- LESETEXT -
^^^^^^^^^^^^^^^^

Ein Aufruf zur prophetischen Verantwortung

Nach einer Katastrophe wenden sich die Menschen oft an die Gemeinde und insbesondere an das prophetische Volk, um aus dem Ereignis eine Art Kontext und Perspektive zu erhalten. Bedauerlicherweise wird es neben dem echten Ausdruck des Herzens Gottes in Zeiten der Katastrophe immer eine relative Anzahl von „prophetischen Opportunisten“ geben, die die Gelegenheit nutzen werden, sich als Sprecher Gottes zu profilieren.

In diesem Zusammenhang entstehen bedeutende Fragen, die im Gebet geprüft werden sollten. Hierbei handelt es sich unter anderem um das Thema der Souveränität Gottes, sein Weltgericht, sein Umgang mit der Gemeinde, die Lehre von der doppelten Staatsbürgerschaft, die Christen mit dem Königreich des Himmels und den Nationen in dieser Welt haben, die eschatologischen Überlegungen, die zu treffen sind (wenn überhaupt) etc.

Die Angelegenheit, dass Gott Urteile über diese Welt oder über eine bestimmte Nation sendet, um uns zu bestrafen, ist etwas, das zugegebenermaßen eine persönliche Antwort erfordert.
Gerade in Situationen von Katastrophen oder auch terroristischen Anschlägen fragen die Menschen nach dem Grund bzw. der Ursache.
Und natürlich die unvermeidlichen Fragen, die sich stellen sind z.B.: Hat Gott das verursacht? Warum hat er es zugelassen? Hat Gott die Kontrolle? Werden wir bestraft? Warum überhaupt beten?

Der folgende Beitrag versucht nicht, alle diese Fragen zu beantworten. Er war und ist auf diejenigen gerichtet, die daherkommen und sich versuchen auf Kosten des menschlichen Leidens als „prophetische Stimme“ zu profilieren. Der Artikel richtet sich auch an diejenigen, die ohne nachzudenken diese „Prophezeiungen“ weitergeben und so ihren Irrtum verewigen und zur Verwirrung beitragen. Die meisten dieser „Stimmen“ und diejenigen, die ihnen beipflichten, glauben, dass der Tag der Gnade für diese Welt, und insbesondere für die Vereinigten Staaten (Anm.: und anderen Nationen), vorbei ist. Doch Gott ist anderer Meinung! Die Tatsache, dass die Gemeinde als „Salz“ und „Licht“ auf der Erde existent ist, bedeutet, dass der Tag der Gnade noch immer gegenwärtig ist, auch wenn es zu Katastrophen kommt.
Wie Jesus Christus sind wir, solange wir in der Welt sind, das Licht der Welt, und wir sollten dienen, solange es Tag ist, denn die Nacht kommt, wenn es unmöglich sein wird zu dienen (vgl. Johannes 9,4-5 i.V.m. Matthäus 5,13a.14).

^^^^^^^^^^^^^^^^

- ARBEITSAUFTRAG -
Schreiben Sie aus dem Text über prophetische Verantwortung den Abschnitt von „Gerade in Situationen“ bis einschließlich „Warum überhaupt beten?“ wortgetreu ab.

- Datensätze zur Lokalisierung von Elementen auf Bildschirmen -

^^^^^^^^^^^^^^^^

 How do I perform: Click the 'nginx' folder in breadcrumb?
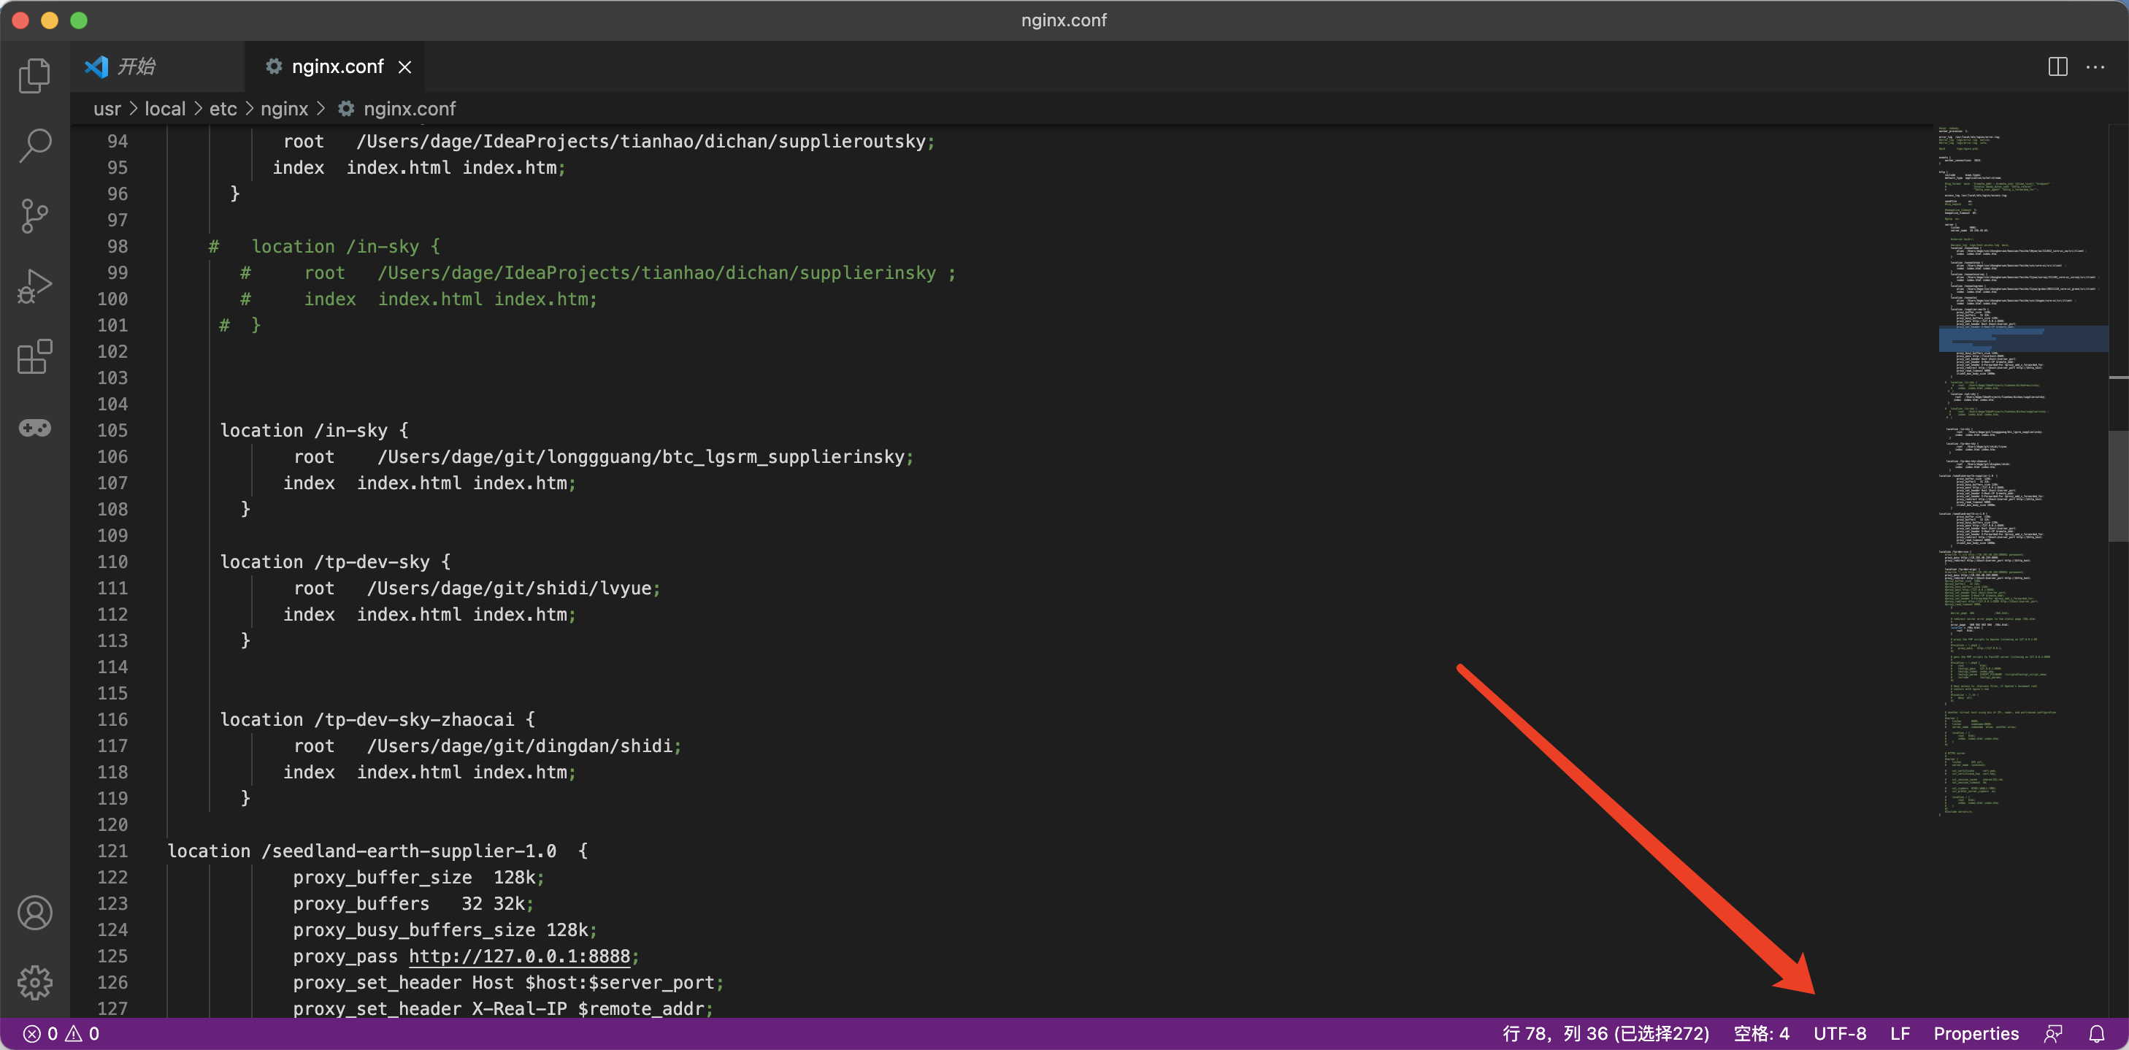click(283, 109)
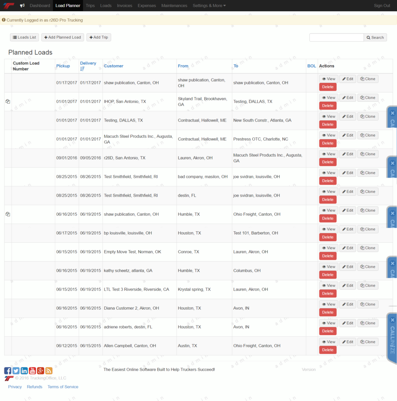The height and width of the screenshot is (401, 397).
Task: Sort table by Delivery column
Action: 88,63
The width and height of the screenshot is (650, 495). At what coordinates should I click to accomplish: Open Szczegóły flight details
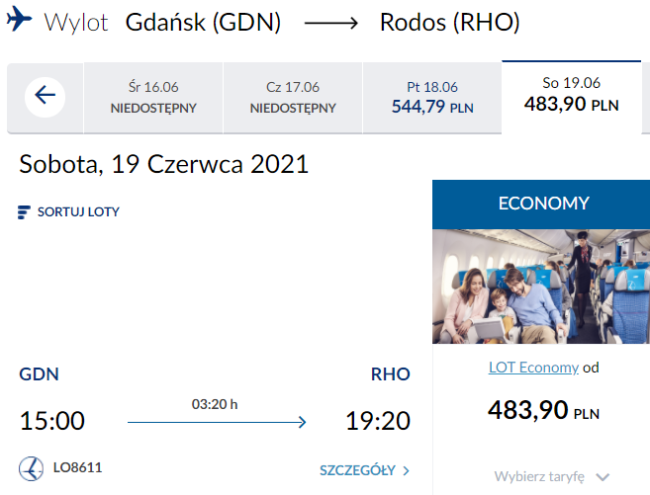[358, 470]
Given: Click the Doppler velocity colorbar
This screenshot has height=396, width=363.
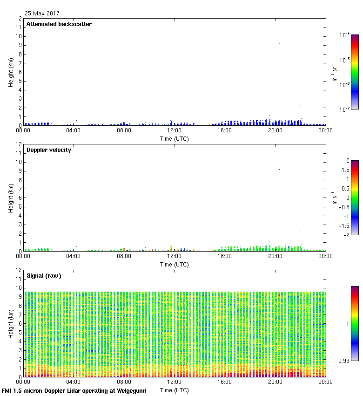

^^^^^^^^^^^^^^^^

- LÖSUNG -
Gerade in Situationen von Katastrophen oder auch terroristischen Anschlägen fragen die Menschen nach dem Grund bzw. der Ursache.
Und natürlich die unvermeidlichen Fragen, die sich stellen sind z.B.: Hat Gott das verursacht? Warum hat er es zugelassen? Hat Gott die Kontrolle? Werden wir bestraft? Warum überhaupt beten?